▶ AIM A
Summarize the piece on error handling in workflow.do in two sentences.
▶ AIM B
In the piece on error handling in workflow.do, what is the second step of the user-onboarding script?

▶ TEXT PROVIDED
Graceful Failure: Advanced Error Handling and Retry Logic in workflow.do

In a perfect world, every API call returns a 200 OK, every network connection is stable, and every third-party service has 100% uptime. But we don't build for a perfect world; we build for the real one. In the real world, things fail. The true test of a robust automation system isn't whether it works when everything goes right, but how it behaves when things go wrong.

This is where orchestration shines. While an action.do is the perfect atomic building block for a single task, a workflow.do is the conductor that makes sure the whole symphony plays on, even if one instrument hits a sour note. It's designed with failure in mind, providing powerful tools for advanced error handling and intelligent retry logic right out of the box.

The Fragility of a Simple Script

Imagine a standard user-onboarding script. It’s a simple, linear process:

Create a user in the database.
Call a payment gateway to process a subscription.
Add the user to a CRM.
Send a welcome email.

▶ SUPPLIED MATERIAL

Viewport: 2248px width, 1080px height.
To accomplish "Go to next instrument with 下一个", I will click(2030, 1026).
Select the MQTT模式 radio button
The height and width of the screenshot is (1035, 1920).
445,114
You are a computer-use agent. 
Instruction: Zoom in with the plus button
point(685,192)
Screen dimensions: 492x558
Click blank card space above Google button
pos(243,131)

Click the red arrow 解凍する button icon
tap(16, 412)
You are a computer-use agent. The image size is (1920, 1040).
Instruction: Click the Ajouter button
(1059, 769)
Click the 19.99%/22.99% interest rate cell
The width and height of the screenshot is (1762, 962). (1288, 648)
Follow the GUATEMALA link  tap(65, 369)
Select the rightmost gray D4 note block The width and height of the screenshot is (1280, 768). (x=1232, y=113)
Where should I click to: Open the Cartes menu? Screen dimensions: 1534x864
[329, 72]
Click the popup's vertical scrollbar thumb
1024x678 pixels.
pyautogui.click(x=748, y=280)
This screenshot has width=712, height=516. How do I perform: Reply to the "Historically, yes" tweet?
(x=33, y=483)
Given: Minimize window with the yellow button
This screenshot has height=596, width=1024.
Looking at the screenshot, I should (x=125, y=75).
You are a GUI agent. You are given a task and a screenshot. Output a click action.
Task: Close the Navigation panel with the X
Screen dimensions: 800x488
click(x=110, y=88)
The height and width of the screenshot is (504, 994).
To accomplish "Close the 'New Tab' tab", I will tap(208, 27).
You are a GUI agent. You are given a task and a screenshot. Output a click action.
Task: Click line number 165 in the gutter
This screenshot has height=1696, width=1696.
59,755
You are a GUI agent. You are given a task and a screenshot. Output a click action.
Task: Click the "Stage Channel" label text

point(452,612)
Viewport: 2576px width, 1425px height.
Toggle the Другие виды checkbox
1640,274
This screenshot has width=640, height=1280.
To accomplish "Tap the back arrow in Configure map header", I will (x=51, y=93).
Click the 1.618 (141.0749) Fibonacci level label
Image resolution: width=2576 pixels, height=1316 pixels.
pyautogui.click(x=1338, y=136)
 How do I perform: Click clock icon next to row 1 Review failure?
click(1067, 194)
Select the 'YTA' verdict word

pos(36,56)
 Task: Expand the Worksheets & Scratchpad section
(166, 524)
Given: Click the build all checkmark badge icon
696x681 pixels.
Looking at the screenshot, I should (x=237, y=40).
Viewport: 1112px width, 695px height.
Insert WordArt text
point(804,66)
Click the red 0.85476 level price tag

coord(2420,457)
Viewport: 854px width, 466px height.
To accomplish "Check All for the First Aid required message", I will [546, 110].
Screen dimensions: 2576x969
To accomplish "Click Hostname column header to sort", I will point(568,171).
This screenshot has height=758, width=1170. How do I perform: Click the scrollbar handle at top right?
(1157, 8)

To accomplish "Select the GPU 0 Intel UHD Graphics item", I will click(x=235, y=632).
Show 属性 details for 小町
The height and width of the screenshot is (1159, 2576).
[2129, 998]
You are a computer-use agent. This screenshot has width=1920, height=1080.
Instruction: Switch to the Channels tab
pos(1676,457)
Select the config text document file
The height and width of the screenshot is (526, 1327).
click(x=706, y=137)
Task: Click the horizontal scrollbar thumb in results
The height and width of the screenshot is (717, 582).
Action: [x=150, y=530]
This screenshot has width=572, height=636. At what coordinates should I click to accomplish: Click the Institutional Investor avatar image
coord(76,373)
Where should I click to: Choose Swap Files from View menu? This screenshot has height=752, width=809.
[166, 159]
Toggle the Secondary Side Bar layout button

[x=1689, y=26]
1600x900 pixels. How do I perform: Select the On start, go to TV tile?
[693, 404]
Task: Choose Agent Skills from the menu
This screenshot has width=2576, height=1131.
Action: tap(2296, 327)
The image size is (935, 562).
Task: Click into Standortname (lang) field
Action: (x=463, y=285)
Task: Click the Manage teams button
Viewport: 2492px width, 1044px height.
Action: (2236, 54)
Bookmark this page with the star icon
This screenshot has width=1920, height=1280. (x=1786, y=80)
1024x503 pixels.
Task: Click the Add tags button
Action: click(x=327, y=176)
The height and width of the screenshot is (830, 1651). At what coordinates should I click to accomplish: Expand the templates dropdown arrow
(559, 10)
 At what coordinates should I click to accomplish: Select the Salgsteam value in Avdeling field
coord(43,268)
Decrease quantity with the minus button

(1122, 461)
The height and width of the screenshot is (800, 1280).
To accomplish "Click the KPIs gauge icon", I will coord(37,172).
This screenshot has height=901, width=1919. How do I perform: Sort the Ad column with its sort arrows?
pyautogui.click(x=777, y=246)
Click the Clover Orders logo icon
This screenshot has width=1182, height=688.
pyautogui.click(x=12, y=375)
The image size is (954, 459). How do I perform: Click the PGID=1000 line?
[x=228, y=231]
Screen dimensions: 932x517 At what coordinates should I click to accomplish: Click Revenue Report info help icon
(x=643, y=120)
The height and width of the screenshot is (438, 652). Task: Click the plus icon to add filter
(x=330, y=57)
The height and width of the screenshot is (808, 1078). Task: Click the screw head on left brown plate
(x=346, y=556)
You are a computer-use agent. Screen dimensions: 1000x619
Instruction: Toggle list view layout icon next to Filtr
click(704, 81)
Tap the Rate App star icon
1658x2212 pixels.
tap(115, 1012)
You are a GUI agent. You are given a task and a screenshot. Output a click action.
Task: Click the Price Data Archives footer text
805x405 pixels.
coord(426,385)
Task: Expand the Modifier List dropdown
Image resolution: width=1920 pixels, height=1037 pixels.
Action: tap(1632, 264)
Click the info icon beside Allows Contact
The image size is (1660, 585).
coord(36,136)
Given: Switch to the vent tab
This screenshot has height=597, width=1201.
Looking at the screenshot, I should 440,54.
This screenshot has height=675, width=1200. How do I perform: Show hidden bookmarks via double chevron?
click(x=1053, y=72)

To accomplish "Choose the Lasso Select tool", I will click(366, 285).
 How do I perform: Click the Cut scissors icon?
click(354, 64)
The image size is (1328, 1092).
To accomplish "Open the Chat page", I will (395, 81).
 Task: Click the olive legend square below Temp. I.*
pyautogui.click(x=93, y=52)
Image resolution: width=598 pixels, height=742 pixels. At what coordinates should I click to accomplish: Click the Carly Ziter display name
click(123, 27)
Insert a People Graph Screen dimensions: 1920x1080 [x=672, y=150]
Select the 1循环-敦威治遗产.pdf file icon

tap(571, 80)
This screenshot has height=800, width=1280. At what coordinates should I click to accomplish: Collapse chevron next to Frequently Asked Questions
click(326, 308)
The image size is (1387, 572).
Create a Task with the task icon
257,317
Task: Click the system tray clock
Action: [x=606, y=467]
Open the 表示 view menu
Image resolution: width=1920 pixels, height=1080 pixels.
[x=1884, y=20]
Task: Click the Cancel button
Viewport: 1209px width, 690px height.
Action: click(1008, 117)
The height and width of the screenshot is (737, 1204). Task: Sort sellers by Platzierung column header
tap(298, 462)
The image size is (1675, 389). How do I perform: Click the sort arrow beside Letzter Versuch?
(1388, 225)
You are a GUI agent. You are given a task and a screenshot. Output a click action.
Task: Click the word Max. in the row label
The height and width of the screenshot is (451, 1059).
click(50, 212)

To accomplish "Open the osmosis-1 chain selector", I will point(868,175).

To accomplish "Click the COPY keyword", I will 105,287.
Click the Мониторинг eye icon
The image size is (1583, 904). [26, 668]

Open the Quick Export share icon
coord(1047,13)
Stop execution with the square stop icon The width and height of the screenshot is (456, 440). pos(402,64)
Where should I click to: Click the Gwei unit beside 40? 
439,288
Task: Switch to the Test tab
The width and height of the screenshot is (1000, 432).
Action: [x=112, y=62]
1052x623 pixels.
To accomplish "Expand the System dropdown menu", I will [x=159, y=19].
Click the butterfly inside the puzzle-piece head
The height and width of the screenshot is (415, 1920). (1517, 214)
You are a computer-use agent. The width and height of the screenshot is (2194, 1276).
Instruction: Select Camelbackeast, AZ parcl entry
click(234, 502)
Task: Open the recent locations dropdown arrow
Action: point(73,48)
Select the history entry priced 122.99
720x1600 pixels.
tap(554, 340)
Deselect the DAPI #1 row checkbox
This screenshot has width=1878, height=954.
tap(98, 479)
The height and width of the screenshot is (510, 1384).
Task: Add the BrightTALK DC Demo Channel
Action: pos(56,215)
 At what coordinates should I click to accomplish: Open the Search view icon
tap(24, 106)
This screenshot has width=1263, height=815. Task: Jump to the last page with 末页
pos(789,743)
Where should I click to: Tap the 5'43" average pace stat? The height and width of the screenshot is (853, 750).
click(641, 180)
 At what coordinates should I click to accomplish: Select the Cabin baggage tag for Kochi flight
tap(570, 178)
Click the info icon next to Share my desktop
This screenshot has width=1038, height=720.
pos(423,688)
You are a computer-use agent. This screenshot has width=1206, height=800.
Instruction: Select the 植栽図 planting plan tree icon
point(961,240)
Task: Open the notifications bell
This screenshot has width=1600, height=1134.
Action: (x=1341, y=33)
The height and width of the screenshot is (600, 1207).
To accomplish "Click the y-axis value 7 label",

▶ EXERCISE OUTPUT A
The piece argues that automation must be built for a real world where API calls, networks and third-party services fail, and that a robust system is judged by how it behaves when things go wrong. It presents workflow.do as an orchestrator designed with failure in mind, offering advanced error handling and retry logic out of the box, and starts to show the fragility of a simple linear onboarding script that creates a user, processes a subscription payment, adds the user to a CRM and sends a welcome email.

▶ EXERCISE OUTPUT B
Calling a payment gateway to process a subscription.